== EXERCISE MATERIALS
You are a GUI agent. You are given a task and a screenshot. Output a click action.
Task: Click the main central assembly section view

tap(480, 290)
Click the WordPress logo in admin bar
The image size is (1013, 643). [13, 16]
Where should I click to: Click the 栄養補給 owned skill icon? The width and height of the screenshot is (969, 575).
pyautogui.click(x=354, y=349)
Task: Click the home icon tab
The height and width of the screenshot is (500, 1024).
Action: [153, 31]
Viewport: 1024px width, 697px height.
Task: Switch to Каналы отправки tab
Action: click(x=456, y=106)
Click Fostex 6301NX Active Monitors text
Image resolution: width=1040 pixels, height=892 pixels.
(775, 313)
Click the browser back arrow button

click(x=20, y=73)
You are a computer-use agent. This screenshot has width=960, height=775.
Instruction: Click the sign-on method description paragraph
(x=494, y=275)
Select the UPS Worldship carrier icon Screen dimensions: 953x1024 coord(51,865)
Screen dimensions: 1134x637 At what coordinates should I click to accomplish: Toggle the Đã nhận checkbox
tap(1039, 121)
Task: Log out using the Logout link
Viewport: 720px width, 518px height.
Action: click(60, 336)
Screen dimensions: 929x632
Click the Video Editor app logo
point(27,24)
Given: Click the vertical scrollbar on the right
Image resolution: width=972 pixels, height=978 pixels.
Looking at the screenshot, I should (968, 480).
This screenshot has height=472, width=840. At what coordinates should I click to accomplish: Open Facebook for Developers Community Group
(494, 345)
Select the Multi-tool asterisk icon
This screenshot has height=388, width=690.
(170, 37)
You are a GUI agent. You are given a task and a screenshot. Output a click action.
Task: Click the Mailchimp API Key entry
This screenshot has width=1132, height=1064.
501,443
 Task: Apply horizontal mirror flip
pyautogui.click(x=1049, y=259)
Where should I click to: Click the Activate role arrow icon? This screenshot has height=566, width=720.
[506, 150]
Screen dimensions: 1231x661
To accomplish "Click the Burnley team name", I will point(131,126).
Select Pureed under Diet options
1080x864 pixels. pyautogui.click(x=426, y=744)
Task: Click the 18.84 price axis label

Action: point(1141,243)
====
What you give back should be the lines from the one with "Task: Click the Mailchimp API Key entry" to the end of the data, copied exactly, both ends included.

Task: Click the Mailchimp API Key entry
This screenshot has width=1132, height=1064.
501,443
 Task: Apply horizontal mirror flip
pyautogui.click(x=1049, y=259)
Where should I click to: Click the Activate role arrow icon? This screenshot has height=566, width=720.
[506, 150]
Screen dimensions: 1231x661
To accomplish "Click the Burnley team name", I will point(131,126).
Select Pureed under Diet options
1080x864 pixels. pyautogui.click(x=426, y=744)
Task: Click the 18.84 price axis label

Action: point(1141,243)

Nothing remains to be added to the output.